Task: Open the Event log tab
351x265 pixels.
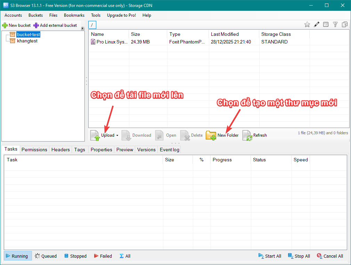Action: pos(169,150)
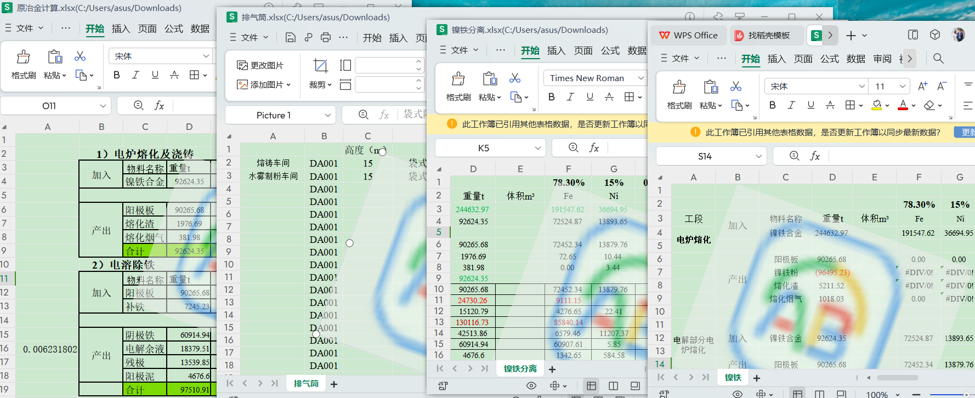975x398 pixels.
Task: Toggle bold under the Times New Roman box
Action: click(552, 97)
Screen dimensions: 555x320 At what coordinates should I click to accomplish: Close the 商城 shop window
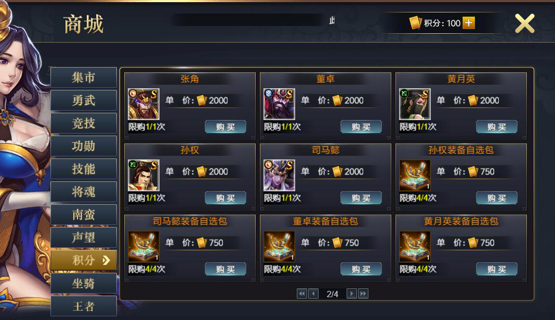(524, 24)
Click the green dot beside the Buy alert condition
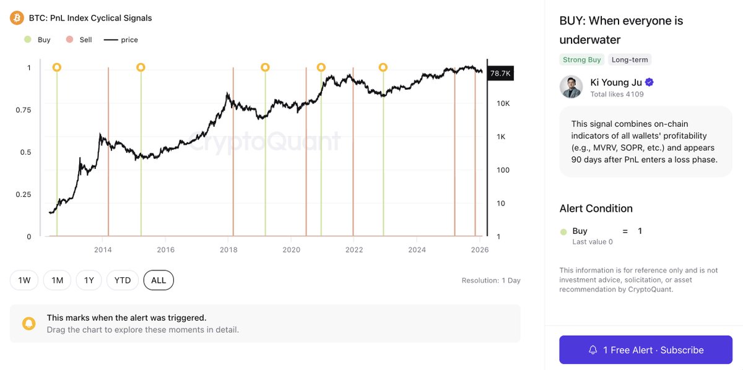 pos(563,230)
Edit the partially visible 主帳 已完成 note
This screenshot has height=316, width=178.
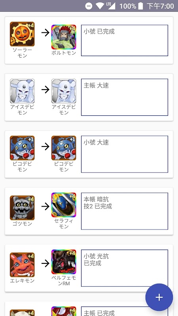(125, 311)
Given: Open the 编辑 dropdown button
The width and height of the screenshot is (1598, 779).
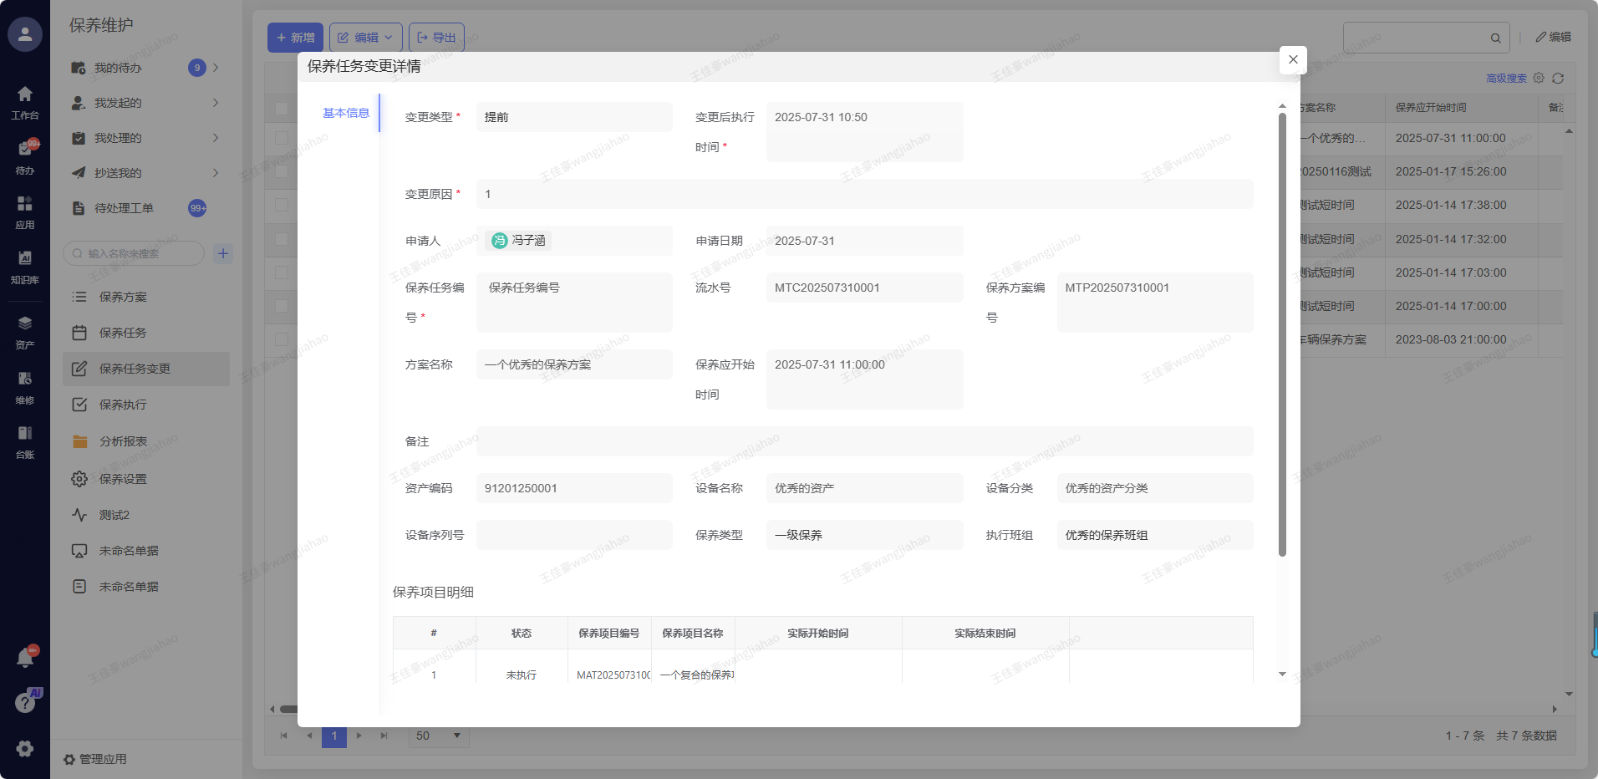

→ Goal of the exercise: The task calls for every line of the data to be returned exactly, without pictures.

→ Solution:
Task: Open the Event log tab
351x265 pixels.
Action: pos(169,150)
975x398 pixels.
Task: Toggle bold under the Times New Roman box
Action: click(552, 97)
Screen dimensions: 555x320 At what coordinates should I click to accomplish: Close the 商城 shop window
(524, 24)
Click the green dot beside the Buy alert condition
 pos(563,230)
Edit the partially visible 主帳 已完成 note
This screenshot has height=316, width=178.
(125, 311)
Given: Open the 编辑 dropdown button
The width and height of the screenshot is (1598, 779).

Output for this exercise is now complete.